START Entries provided
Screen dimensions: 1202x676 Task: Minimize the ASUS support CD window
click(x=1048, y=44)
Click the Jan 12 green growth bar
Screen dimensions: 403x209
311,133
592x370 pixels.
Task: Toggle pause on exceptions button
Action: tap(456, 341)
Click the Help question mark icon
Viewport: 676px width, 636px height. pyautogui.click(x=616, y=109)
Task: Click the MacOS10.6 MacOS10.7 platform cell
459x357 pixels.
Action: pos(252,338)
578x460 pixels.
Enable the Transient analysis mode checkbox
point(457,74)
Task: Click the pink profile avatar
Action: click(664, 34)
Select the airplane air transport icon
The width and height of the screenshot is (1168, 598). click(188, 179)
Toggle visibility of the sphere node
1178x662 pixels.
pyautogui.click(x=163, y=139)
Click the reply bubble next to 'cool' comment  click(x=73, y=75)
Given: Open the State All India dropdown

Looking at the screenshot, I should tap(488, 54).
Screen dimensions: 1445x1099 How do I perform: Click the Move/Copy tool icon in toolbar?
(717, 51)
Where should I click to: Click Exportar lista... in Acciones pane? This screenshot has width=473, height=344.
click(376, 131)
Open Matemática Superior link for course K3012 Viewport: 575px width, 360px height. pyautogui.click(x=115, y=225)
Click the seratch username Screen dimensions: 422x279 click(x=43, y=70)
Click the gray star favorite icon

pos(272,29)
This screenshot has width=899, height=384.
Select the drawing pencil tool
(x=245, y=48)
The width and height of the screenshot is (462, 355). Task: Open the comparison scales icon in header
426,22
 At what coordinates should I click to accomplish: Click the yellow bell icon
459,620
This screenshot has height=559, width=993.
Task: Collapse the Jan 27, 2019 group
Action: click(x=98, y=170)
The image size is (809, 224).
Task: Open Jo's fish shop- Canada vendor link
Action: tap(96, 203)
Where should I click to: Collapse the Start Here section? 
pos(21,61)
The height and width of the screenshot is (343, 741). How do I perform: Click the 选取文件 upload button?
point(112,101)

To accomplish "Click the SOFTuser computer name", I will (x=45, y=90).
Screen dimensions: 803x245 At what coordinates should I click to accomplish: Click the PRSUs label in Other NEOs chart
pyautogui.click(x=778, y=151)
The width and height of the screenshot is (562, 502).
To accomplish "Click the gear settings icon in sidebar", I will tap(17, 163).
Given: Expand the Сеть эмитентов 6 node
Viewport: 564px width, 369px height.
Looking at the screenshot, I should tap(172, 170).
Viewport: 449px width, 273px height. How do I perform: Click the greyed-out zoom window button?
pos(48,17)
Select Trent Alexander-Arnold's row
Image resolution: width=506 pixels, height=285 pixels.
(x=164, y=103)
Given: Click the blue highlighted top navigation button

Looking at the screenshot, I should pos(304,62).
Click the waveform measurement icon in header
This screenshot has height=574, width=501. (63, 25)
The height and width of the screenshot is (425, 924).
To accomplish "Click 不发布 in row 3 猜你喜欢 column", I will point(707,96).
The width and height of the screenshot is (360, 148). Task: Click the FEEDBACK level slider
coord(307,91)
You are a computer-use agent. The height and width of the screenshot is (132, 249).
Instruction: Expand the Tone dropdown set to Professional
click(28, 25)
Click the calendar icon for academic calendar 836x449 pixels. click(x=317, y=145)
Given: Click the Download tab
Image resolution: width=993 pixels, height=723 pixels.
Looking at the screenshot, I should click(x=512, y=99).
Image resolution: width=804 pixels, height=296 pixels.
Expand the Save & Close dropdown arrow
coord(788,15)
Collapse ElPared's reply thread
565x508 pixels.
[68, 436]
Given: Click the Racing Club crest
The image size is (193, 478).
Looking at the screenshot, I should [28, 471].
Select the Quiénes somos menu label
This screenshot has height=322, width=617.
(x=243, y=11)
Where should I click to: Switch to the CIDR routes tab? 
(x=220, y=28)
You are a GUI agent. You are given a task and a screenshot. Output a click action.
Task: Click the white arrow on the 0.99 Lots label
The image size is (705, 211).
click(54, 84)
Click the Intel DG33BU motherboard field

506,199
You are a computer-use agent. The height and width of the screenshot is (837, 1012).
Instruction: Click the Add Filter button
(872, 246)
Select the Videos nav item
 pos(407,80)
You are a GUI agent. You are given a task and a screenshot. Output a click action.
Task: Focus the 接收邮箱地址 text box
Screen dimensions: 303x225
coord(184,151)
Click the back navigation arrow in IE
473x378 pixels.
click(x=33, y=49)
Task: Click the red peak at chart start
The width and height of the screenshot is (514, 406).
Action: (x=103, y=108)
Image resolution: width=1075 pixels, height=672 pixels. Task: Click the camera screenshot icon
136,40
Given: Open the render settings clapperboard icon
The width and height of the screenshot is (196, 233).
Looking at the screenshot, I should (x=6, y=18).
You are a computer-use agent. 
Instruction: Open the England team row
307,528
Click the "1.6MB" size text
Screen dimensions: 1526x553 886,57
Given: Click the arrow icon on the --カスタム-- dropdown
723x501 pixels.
END Entries provided
Give all the lines above again, exactly.

Screen dimensions: 1202x676 Task: Minimize the ASUS support CD window
click(x=1048, y=44)
Click the Jan 12 green growth bar
Screen dimensions: 403x209
311,133
592x370 pixels.
Task: Toggle pause on exceptions button
Action: tap(456, 341)
Click the Help question mark icon
Viewport: 676px width, 636px height. pyautogui.click(x=616, y=109)
Task: Click the MacOS10.6 MacOS10.7 platform cell
459x357 pixels.
Action: pos(252,338)
578x460 pixels.
Enable the Transient analysis mode checkbox
point(457,74)
Task: Click the pink profile avatar
Action: click(664, 34)
Select the airplane air transport icon
The width and height of the screenshot is (1168, 598). click(188, 179)
Toggle visibility of the sphere node
1178x662 pixels.
pyautogui.click(x=163, y=139)
Click the reply bubble next to 'cool' comment  click(x=73, y=75)
Given: Open the State All India dropdown

Looking at the screenshot, I should tap(488, 54).
Screen dimensions: 1445x1099 How do I perform: Click the Move/Copy tool icon in toolbar?
(717, 51)
Where should I click to: Click Exportar lista... in Acciones pane? This screenshot has width=473, height=344.
click(376, 131)
Open Matemática Superior link for course K3012 Viewport: 575px width, 360px height. pyautogui.click(x=115, y=225)
Click the seratch username Screen dimensions: 422x279 click(x=43, y=70)
Click the gray star favorite icon

pos(272,29)
This screenshot has width=899, height=384.
Select the drawing pencil tool
(x=245, y=48)
The width and height of the screenshot is (462, 355). Task: Open the comparison scales icon in header
426,22
 At what coordinates should I click to accomplish: Click the yellow bell icon
459,620
This screenshot has height=559, width=993.
Task: Collapse the Jan 27, 2019 group
Action: click(x=98, y=170)
The image size is (809, 224).
Task: Open Jo's fish shop- Canada vendor link
Action: tap(96, 203)
Where should I click to: Collapse the Start Here section? 
pos(21,61)
The height and width of the screenshot is (343, 741). How do I perform: Click the 选取文件 upload button?
point(112,101)

To accomplish "Click the SOFTuser computer name", I will (x=45, y=90).
Screen dimensions: 803x245 At what coordinates should I click to accomplish: Click the PRSUs label in Other NEOs chart
pyautogui.click(x=778, y=151)
The width and height of the screenshot is (562, 502).
To accomplish "Click the gear settings icon in sidebar", I will tap(17, 163).
Given: Expand the Сеть эмитентов 6 node
Viewport: 564px width, 369px height.
Looking at the screenshot, I should tap(172, 170).
Viewport: 449px width, 273px height. How do I perform: Click the greyed-out zoom window button?
pos(48,17)
Select Trent Alexander-Arnold's row
Image resolution: width=506 pixels, height=285 pixels.
(x=164, y=103)
Given: Click the blue highlighted top navigation button

Looking at the screenshot, I should pos(304,62).
Click the waveform measurement icon in header
This screenshot has height=574, width=501. (63, 25)
The height and width of the screenshot is (425, 924).
To accomplish "Click 不发布 in row 3 猜你喜欢 column", I will point(707,96).
The width and height of the screenshot is (360, 148). Task: Click the FEEDBACK level slider
coord(307,91)
You are a computer-use agent. The height and width of the screenshot is (132, 249).
Instruction: Expand the Tone dropdown set to Professional
click(28, 25)
Click the calendar icon for academic calendar 836x449 pixels. click(x=317, y=145)
Given: Click the Download tab
Image resolution: width=993 pixels, height=723 pixels.
Looking at the screenshot, I should click(x=512, y=99).
Image resolution: width=804 pixels, height=296 pixels.
Expand the Save & Close dropdown arrow
coord(788,15)
Collapse ElPared's reply thread
565x508 pixels.
[68, 436]
Given: Click the Racing Club crest
The image size is (193, 478).
Looking at the screenshot, I should [28, 471].
Select the Quiénes somos menu label
This screenshot has height=322, width=617.
(x=243, y=11)
Where should I click to: Switch to the CIDR routes tab? 
(x=220, y=28)
You are a GUI agent. You are given a task and a screenshot. Output a click action.
Task: Click the white arrow on the 0.99 Lots label
The image size is (705, 211).
click(54, 84)
Click the Intel DG33BU motherboard field

506,199
You are a computer-use agent. The height and width of the screenshot is (837, 1012).
Instruction: Click the Add Filter button
(872, 246)
Select the Videos nav item
 pos(407,80)
You are a GUI agent. You are given a task and a screenshot. Output a click action.
Task: Focus the 接收邮箱地址 text box
Screen dimensions: 303x225
coord(184,151)
Click the back navigation arrow in IE
473x378 pixels.
click(x=33, y=49)
Task: Click the red peak at chart start
The width and height of the screenshot is (514, 406).
Action: (x=103, y=108)
Image resolution: width=1075 pixels, height=672 pixels. Task: Click the camera screenshot icon
136,40
Given: Open the render settings clapperboard icon
The width and height of the screenshot is (196, 233).
Looking at the screenshot, I should (x=6, y=18).
You are a computer-use agent. 
Instruction: Open the England team row
307,528
Click the "1.6MB" size text
Screen dimensions: 1526x553 886,57
Given: Click the arrow icon on the --カスタム-- dropdown
723x501 pixels.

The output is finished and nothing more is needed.